Yapacak çok iş var translate English
277 parallel translation
Görünüşe göre, burada yapacak çok iş var, Alvin.
Well, as far as that goes, there's plenty to do right here, Alvin.
Yapacak çok iş var.
Quite a lotto be done.
- Hala yapacak çok iş var. - Bitireceğiz.
- We'll get it finished.
Evde yapacak çok iş var diyordu.
"Too much to do around the house," she said.
- Yapacak çok iş var ama zaman az.
A great deal to do and not much time.
Daha yapacak çok iş var mı?
I was just wondering if there's much to be done.
Elbette daha yapacak çok iş var ama buna değecek.
Of course, there's a lot of work to be done yet, but it'll be worth it.
Bu vadide yapacak çok iş var.
There's a lot of work to do in this valley.
Ama burada yapacak çok iş var.
But there is plenty to do, here.
Yapacak çok iş var.
I have many things to do.
Yapacak çok iş var.
Too much to do.
Evde yapacak çok iş var.
We got plenty to do at home.
- Bana yardım edersin. Burada yapacak çok iş var.
You can give me a hand, there's plenty of work to do.
Bu civarlarda yapacak çok iş var.
There is a lot of work around here.
Tamam, yapacak çok iş var daha.
For everyone.
Biliyorum canım ama yapacak çok iş var.
I know, honey, but there's an awful lot to do.
Tabi içinde yapacak çok iş var.
They have another house we can take temporarily.
Yapacak çok iş var.
There's a lot to do.
Yarına yapacak çok iş var... ve bu gece yazmak için bir kaç sayfa var.
So much to do tomorrow... and still a few pages to type tonight.
Hala yapacak çok iş var, ve ihtiyacımız olan birçok eşya.
Still have a mountain of work to do, and lots of things we need.
Yapacak çok iş var.
What a way to go.
Yapacak çok iş var.
There's much to do.
- Yapacak çok iş var, hadi.
- We got work to do.
Ah, yapacak çok iş var.
Oh, there's so much to do.
Yapacak çok iş var.
It's easy enough to- -
Yapacak çok iş var çocuklar.
We goy a loy yo do, you guys.
Yapacak çok iş var ve yeterince zaman yok.
So much to do and so little time.
İsteyene yapacak çok iş var.
There's things to do out there.
Yorgunum Gordon. Yapacak çok iş var.
There is much work to be done.
Yapacak çok iş var.
I've got so much to do.
Yapacak çok iş var.
There is so much to do.
Yapacak çok iş var.
There's lots to do.
Bu şekildeyken sadece bu dünya hakkındaki şeyleri bilirim ve bu dünyada benim için yapacak çok iş var.
While I am in this form, I know only about this world.
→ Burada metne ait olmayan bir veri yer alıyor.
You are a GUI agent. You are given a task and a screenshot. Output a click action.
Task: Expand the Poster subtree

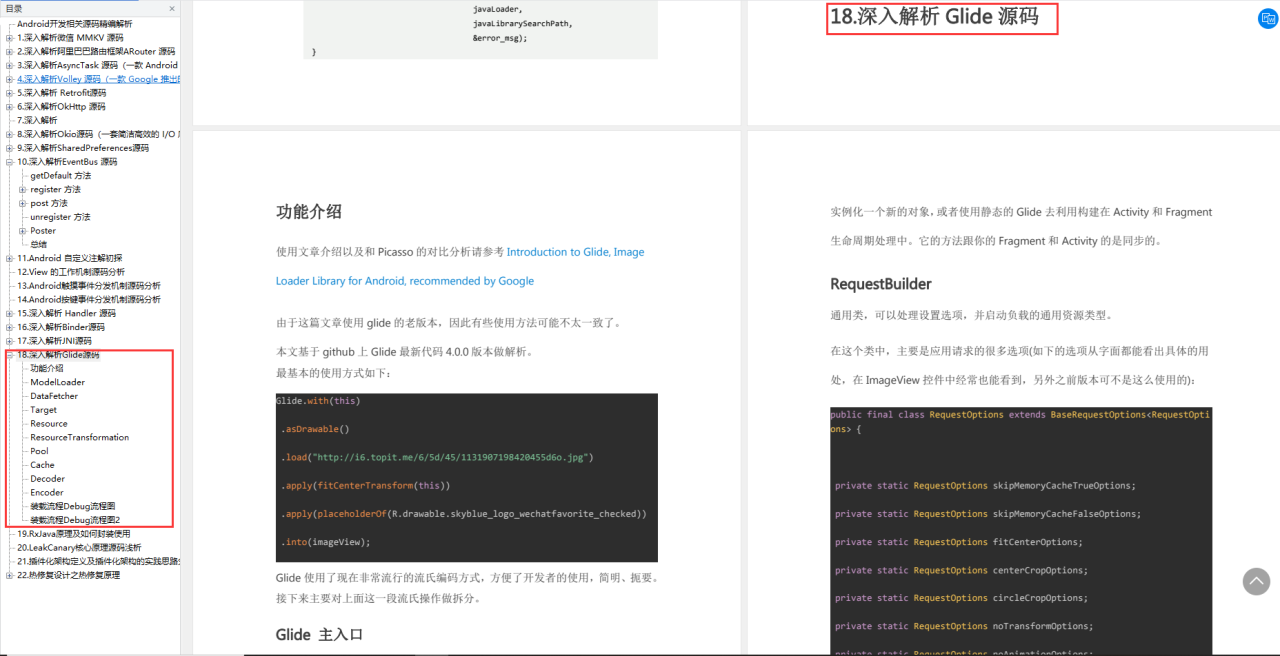pyautogui.click(x=22, y=231)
And there is much work for me to do in this world.
- Yapacak çok iş var.
Let's round up those Ducks. - Got a lot of work to do.
Yatakta kalamam, yapacak çok iş var- -
I cannot stay in bed, there's so much work to do...
Yapacak çok iş var.
I got a lot to do here.
Haydi millet, yapacak çok iş var.
Come on, everybody, there's a lot to do.
Yapacak o kadar çok iş var ki.
I have so many things to do.
Daha yapacak çok şey var.
There is still so much to do.
Yapacak çok şey var.
There is much to do.
Yapacak çok az iş var.
There's so little else to do.
Texas'ta yapacak çok is var.
Lots of work to do down in Texas.
Zaman çok dar ve yapacak çok şey var.
Time is too short, and there is much to do.
Dördüncü vardiyada yapacak çok iş var.
I think she'll do very nicely.
Yapacak daha çok iş var.
Listen, we got more to do.
Saat çok geç oldu ve yapacak bir sürü işim var.
It really is late, and I have a lot I have to do. I -
Senin için yapacak çok az iş var, ama sana ihtiyacım var.
There's very little for you to do, but I do need your help.
Yarın yapacak çok işimiz var.
Tomorrow is a big day.
Yapacak çok işimiz var. Ama önemli olan, tek başımıza değiliz. Kaptan Benson da bizimle.
But the main thing is, we're not by ourselves.
Buna eminim. İzninizi istiyorum. Yapacak çok şey var.
Well if you'll excuse me, there is much to do for you.
Sonbahar yaklaşıyor, halâ yapacak çok işin var değil mi?
Now, that fall is near, you still have a lot of work to do, don't you?